Neat comes no where near to describing it. It's funny, I have meet folks from other types of groups in person, but never a tort person before. Those have always been fun, but like Christmas, just not up to expectations. This was beyond what I could imagine.

I am really shy and quiet, so meeting folks gets me really really nervous. Yet with Dee and her great family it was so wonderful. It was like coming home or maybe returning to an old and dear friend's house once more. Time flew way too fast for me.


----------



## Jacqui (Sep 8, 2008)

jlyoncc1 said:


> Well, tonight I had the pleasure of meeting Jacqui and her husband. They came by to pick up the leopard that Jacqui got from me and stayed for dinner. I was so excited to meet them and have them come by. Ok moderators, do not delete this picture from the forum. I made Jacqui take this pic under duress! LOL I am on the left and Jacqui is on the right for any of you that has not seen us before.



Dee words just don't come close to describing the fun I had last night. You and your family are so great. Just wish we had been able to do more justice to the wonderful meal you fixed. I was having a hard time finding time to eat between trying to listen and actually speak occasionally in the conversation, while watching the world outside your window. I think I can safely say last night has got to be one of the best nights I can remember. Thank you so very much for welcoming two dirty and tired truck drivers into your home.


----------



## Jacqui (Sep 8, 2008)

Isa said:


> Very nice picture Dee
> 
> It seems like you had a lot of fun tonight .

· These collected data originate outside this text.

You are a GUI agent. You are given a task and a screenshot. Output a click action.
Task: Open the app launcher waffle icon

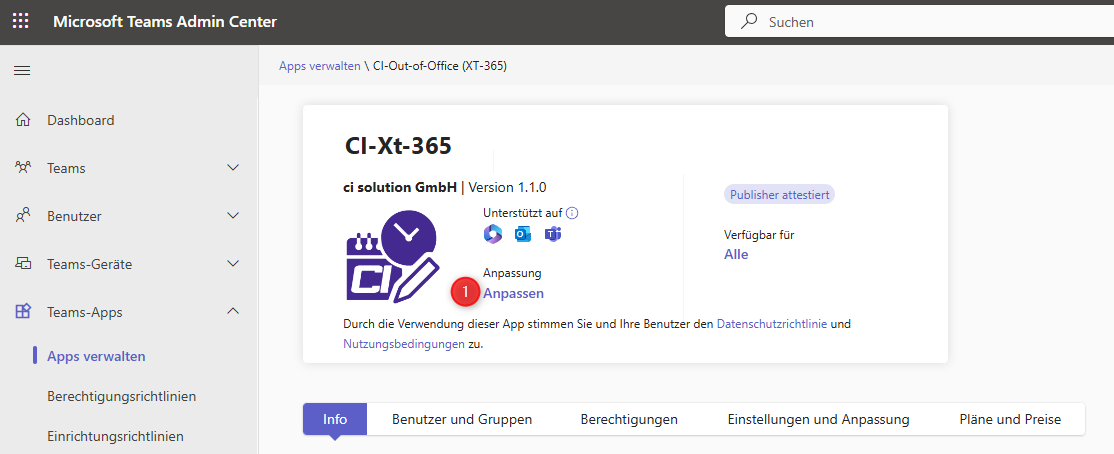(21, 21)
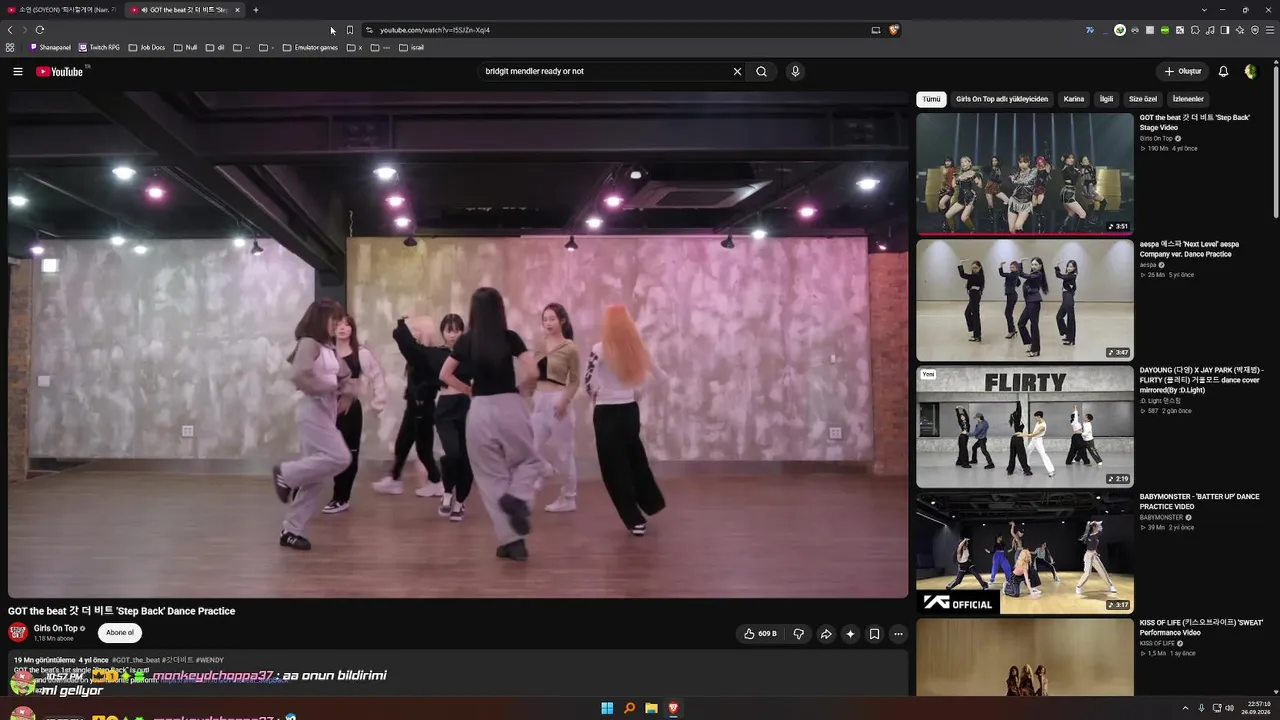This screenshot has height=720, width=1280.
Task: Click into the YouTube search box
Action: (603, 71)
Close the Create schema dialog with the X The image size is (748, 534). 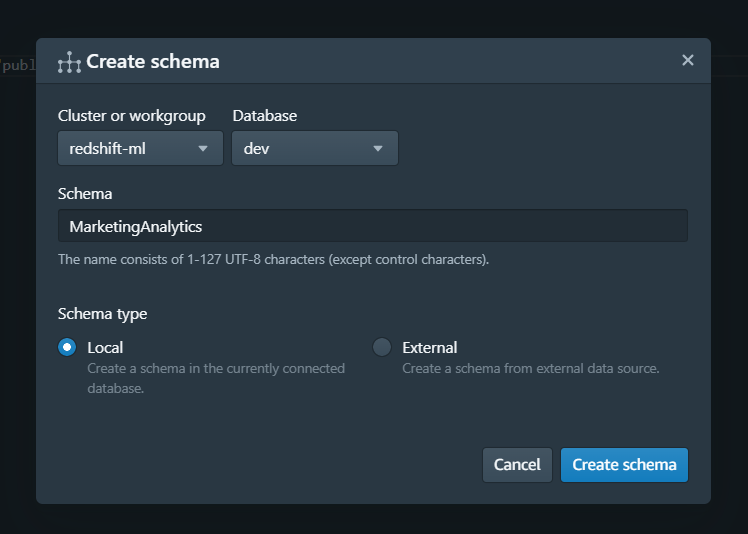[688, 60]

Isa, if you can't tell from my other posts already it was certainly fun. I am still remembering it and smiling. Sometime, when I have a chance to really sit down and write, I plan to try to share with all of you the wonderful evening.


----------



## Jacqui (Sep 8, 2008)

katesgoey said:


> How fun - great photo!



 Yeah you have to watch out for Dee's husband, he's quick with that camera.


----------



## jlyoncc1 (Sep 8, 2008)

Well truth be told, I practically mugged Jacqui as she got out of the truck. First of all it was quite exciting to know they were on their way to our house and then how exciting to have that great big rig pull in front of the house. So, I tried not to jump up and down as they pulled up but I did wave my arms! I am sure I was quite silly when she got out and gave her a hug but I was just so darn excited to meet Jacqui. So everyone this is your warning - if you are coming for a visit expect cornball me to be very huggy no matter how shy you are! LOL


----------



## Crazy1 (Sep 8, 2008)

Jacqui said:


> She made the comment about the Mods deleting the picture, because I said if she posted it, I would make the request.  I am just suprised the camera is still working.
> 
> Thank you, she is a real pretty Leo.  I won't mention that as I was leaving the house, I was telling the shelled beauty to watch out for my husband. Plus that it was perfectly fine if she wanted to empty her digestive track out on him.  Of course the second I got into the truck with her, she did just that...but on me.
> 
> One of the great things I got to do and see, was to hold this sweet, adorably shy little Sulcata. Squirt is so cute. You need to make a short trip and come see her.



Jacqui, seems those things usually happen like that just when you think you've put a fun or great idea into your animals head it backfires on you.
I am glad you got to see and hold Squirt. First time I held her she pood on me - several times before I got her set down.  One day I hope to make a trip to see her and meet Dee. It's just a short 3000 miles. But it has been about 43 years since I was back East so I am due.

Dee you even sounded bubbly over the phone when I talked with you. And I know it was later at night. I think it would be fun for all us to meet up one day. Maybe who knows, stranger things have happened.


----------